Laure Prouvost constantly tests the potential of imagination in shaping our perception of reality and questions conventions. The artist has created works using artificial intelligence to generate videos that can never be seen twice, and has even collaborated with CERN, the world’s largest particle physics laboratory, located between Switzerland and France.
This search for artificial elements is also counterbalanced by her use of natural ones—here, the blooming of flowers—as a way to explore layers of reality that remain imperceptible at first glance. She attributes human traits and sensations to robots, incorporates organic materials such as plants, and creates installations that resist conventional patterns. She understands that life also unfolds at a subatomic level, and that nothing can be dismissed when thinking about existence—from the tiniest particle to the cosmic and planetary scale.
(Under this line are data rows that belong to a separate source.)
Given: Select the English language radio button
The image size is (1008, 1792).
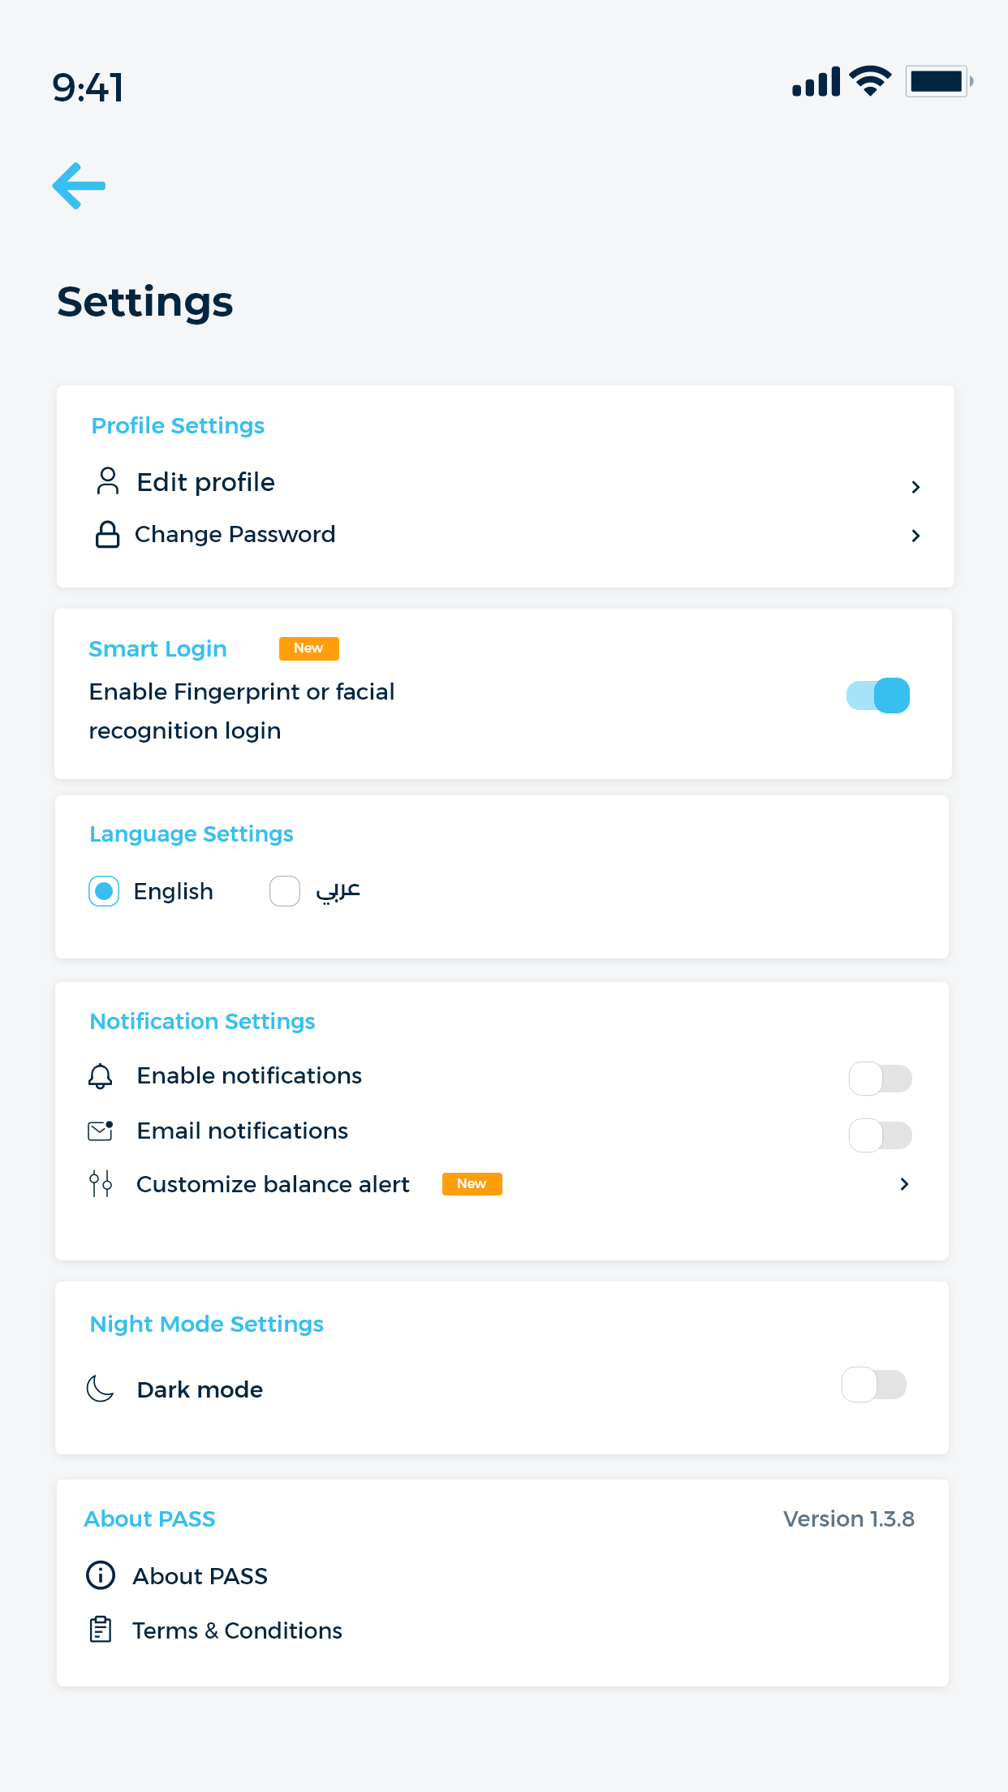Looking at the screenshot, I should [x=104, y=891].

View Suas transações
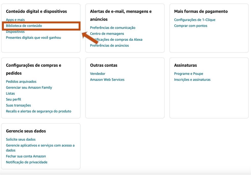pyautogui.click(x=18, y=105)

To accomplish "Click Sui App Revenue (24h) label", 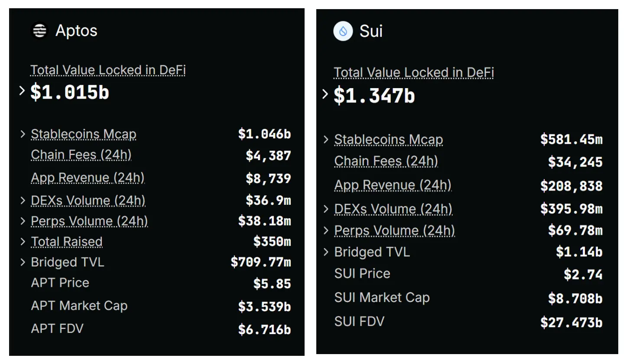I will click(x=393, y=185).
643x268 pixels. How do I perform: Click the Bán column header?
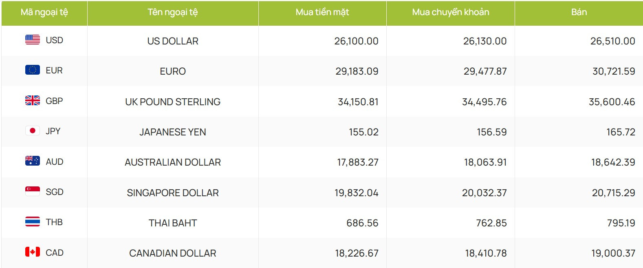579,13
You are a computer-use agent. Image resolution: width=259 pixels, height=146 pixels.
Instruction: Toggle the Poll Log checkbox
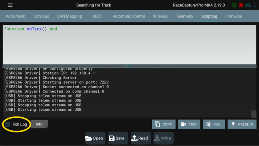click(8, 124)
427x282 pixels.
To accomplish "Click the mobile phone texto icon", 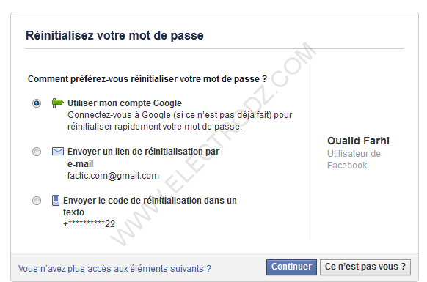I will [56, 200].
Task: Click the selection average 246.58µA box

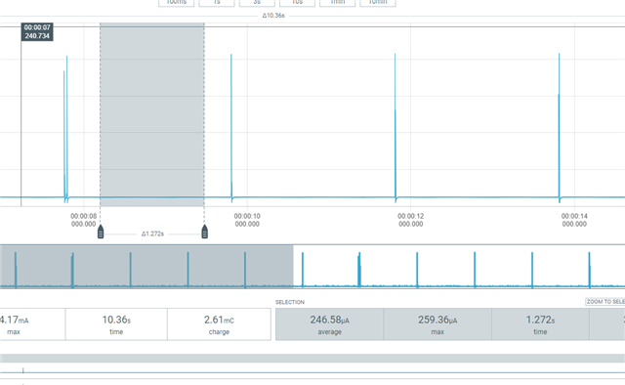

At the center of the Pavilion, Prouvost presents flow flower: bloom! (2025), a monumental installation in the form of a suspended chandelier, connecting different floors of the building. From its metallic structure hang threads, torn fabrics in pinkish and beige tones, climbing plants grown in a central suspended pot that expand freely, and fragments of urban objects—buttons, tires, and exhaust pipes molded in clay. The chosen plants, fast-growing vines often considered weeds, display blossoms in shades of blue, lilac, purple, and pink, creating chromatic contrasts with the urban and industrial materials.
Among these elements, glass volumes shaped like breasts light up with gentle pulses, simulating continuous breathing. Amid the vibrant green of plants and the dryness of twisted branches, there are also strands of cassette tape, small glass elements evoking bees or mosquitoes, and perforated suspended pouches, from which seeds slowly escape, scattering across the floor.
On the lower level, visitors encounter these remnants: scattered seeds, fallen leaves. The space is permeated by a soundscape diffused through speakers, weaving together subtle noises of vegetal growth with poems by Conceição Evaristo, suggesting stories of movement and migration.
From afar, the work announces itself through sound and traces on the ground. It moves through space in a ghostlike manner. As visitors draw closer and circulate between the building’s levels, new aspects reveal themselves: the entanglement of plants and debris, the suspended luminous volumes, the reflections on the floor. The installation never presents itself in a single or definitive form; instead, it reinvents itself at every approach, remaining open to multiple ways of being present in the space.